I wrote this text months ago but never found the time to finish it…

If Flash dies, it’s due to Apple.

A conversation in the Apple boardroom:

“Hey Steve, did you notice that Flash could undermine our business proposition?”

“Of course I do. I was just wondering how to get rid of Flash without causing too much fuss.”

“We could tell the world it drains your battery.”

“Ok, Let’s take off from that.”

I can imagine this conversation took place. However, it doesn’t matter and there’s not even a memo leaked which could confirm this. Fact is that flash is banned from the iPhone, iPod and iPad, and I don’t see that changing anytime soon. By now I read more than a couple of hours about the subject and have to admit that as far as I can see, I agree with Apple. Here’s why.

To start simple. Flash isn’t designed from scratch to be used on a mobile platform or by touch screen. It looks like Adobe didn’t see the mobile change coming, I also have to admit I didn’t see it coming too. Browsing on smart phones or general on mobile devices was a pain until two years ago. I guess Adobe thought that mobile devices wouldn’t be used for browsing and kept on their primary target platform; Microsoft Windows. The problem with flash and touch devices is that a touch doesn’t have a hover over function. With a mouse you can hover over things and this is one of Flash its strengths. Can this be overcome with touch devices? Probably, but it would mean that developers should be more aware of touch devices, and almost all existing flash is not designed for touch devices. Good web designers also have a strategy for people who don’t want flash on their browser. A website can detect if flash is available, and if not, it switches to non-flash HTML. It’s also hard to deny that flash doesn’t run easily on mobile devices. Only most recent Android versions allow flash to run (more or less properly). Even on my laptop it happens quiet frequently that my CPU is seriously working, just because I see some flash on a webpage. So Apple’s choice to ban Flash is defendable.

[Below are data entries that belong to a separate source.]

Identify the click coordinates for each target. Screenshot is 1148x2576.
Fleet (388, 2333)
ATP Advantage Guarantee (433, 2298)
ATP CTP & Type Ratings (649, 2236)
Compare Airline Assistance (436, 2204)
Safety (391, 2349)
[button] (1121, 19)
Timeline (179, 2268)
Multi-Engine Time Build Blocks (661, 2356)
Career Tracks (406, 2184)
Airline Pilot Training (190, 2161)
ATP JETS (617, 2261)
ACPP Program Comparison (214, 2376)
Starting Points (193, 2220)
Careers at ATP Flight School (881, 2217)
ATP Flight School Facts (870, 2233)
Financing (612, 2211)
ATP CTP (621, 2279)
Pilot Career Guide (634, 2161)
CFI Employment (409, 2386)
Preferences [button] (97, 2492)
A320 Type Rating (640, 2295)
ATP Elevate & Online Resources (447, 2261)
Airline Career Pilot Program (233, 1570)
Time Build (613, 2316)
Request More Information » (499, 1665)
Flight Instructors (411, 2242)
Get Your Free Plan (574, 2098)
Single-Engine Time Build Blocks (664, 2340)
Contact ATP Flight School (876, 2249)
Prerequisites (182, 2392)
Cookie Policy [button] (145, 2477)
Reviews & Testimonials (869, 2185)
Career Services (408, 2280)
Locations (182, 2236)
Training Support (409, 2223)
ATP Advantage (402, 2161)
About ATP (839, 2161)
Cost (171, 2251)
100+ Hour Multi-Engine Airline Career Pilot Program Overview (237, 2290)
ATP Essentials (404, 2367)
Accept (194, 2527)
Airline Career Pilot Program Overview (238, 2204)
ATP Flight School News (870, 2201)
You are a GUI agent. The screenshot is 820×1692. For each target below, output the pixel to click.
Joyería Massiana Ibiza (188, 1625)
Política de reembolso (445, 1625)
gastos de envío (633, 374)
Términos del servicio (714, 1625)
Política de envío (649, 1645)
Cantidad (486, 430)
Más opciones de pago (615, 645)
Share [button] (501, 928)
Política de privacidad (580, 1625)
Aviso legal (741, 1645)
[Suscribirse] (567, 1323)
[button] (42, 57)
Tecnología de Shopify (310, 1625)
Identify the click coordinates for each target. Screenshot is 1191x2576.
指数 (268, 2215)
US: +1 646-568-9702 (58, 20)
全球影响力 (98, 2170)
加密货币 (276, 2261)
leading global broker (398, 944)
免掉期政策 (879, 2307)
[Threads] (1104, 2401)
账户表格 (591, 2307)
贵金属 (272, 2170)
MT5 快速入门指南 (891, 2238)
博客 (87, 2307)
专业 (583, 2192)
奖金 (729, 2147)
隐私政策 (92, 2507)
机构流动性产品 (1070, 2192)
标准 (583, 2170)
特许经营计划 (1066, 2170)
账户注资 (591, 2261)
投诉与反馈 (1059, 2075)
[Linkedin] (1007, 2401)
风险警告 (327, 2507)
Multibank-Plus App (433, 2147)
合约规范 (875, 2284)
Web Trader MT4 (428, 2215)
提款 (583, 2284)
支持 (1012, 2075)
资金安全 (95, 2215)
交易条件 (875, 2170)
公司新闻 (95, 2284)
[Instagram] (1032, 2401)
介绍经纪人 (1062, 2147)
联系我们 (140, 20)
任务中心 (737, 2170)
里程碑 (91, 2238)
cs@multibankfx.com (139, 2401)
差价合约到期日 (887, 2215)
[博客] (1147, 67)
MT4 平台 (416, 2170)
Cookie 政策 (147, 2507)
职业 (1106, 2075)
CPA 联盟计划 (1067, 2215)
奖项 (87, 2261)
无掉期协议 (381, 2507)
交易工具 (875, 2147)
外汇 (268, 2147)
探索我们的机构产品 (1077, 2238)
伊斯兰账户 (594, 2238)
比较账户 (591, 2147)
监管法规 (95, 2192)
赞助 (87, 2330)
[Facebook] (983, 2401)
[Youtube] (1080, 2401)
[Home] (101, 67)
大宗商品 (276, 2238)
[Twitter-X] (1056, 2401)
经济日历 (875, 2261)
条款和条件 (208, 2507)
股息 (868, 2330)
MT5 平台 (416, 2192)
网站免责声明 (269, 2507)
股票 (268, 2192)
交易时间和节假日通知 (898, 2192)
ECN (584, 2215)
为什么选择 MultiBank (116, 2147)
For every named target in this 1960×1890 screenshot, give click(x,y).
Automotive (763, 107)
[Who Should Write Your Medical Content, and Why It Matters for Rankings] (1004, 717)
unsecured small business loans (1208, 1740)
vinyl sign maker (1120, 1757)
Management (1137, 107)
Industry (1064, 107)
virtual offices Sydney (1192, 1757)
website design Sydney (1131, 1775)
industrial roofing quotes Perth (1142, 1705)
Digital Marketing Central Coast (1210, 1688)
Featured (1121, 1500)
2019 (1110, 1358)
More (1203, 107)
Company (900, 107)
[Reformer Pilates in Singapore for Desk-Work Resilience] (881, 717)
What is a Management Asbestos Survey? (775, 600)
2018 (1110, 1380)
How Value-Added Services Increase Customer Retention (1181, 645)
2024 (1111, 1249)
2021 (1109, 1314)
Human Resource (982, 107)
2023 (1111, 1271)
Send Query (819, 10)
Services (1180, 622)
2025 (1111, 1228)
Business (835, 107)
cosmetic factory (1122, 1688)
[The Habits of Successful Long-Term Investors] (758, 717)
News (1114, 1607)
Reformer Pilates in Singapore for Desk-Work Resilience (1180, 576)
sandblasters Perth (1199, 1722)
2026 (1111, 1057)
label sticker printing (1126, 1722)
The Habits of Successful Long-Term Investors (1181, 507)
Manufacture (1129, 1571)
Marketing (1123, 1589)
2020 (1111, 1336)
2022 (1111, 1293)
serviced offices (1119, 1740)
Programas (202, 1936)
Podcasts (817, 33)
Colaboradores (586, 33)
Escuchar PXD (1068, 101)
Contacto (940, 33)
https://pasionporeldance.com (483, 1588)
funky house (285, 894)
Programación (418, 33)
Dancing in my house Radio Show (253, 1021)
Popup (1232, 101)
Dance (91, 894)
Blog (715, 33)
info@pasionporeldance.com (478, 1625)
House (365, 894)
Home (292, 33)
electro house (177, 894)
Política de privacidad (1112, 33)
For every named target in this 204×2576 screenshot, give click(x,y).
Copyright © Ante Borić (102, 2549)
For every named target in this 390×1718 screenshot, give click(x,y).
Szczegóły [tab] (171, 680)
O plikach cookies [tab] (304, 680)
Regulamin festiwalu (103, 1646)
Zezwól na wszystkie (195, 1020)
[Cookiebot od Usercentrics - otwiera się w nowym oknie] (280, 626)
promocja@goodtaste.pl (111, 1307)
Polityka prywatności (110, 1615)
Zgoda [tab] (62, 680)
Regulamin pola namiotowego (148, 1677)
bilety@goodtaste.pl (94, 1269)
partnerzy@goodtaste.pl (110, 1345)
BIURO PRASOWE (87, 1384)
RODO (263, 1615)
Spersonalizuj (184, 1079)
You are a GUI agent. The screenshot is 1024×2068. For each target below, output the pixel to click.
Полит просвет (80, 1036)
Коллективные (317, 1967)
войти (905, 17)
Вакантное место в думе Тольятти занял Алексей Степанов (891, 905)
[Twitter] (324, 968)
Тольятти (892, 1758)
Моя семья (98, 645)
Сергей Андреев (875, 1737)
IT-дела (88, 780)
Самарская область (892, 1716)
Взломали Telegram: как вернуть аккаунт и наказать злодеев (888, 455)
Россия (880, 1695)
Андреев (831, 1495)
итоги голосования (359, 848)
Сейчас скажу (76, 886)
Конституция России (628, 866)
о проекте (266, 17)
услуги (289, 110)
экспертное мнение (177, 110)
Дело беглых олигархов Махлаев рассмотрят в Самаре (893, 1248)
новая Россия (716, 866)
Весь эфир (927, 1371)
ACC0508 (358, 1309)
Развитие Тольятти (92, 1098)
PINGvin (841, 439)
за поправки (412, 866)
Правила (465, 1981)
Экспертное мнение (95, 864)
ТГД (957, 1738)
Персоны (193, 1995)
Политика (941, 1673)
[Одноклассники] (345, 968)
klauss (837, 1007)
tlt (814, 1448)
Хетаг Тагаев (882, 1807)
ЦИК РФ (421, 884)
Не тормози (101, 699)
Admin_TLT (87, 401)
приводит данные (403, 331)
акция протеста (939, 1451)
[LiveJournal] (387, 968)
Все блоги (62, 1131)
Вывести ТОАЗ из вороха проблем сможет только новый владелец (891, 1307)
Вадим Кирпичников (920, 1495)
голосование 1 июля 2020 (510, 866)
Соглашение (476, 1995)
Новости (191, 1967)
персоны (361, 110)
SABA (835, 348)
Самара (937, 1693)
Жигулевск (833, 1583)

I read a lot of bad press about people accusing Apple of its walled garden and apparently closed eco-system. But consider this: What will happen anytime soon with android apps? They will contain malware. Apple’s walled garden isn’t bad for almost all end users. And hey, every company would like to do what Apples does, but only few get away with it.

The mobile war has just started, and this is just one of the battles. I find it very interesting to see all these powers at work. Sadly we will never hear all details about how internal conversations about this subject took place.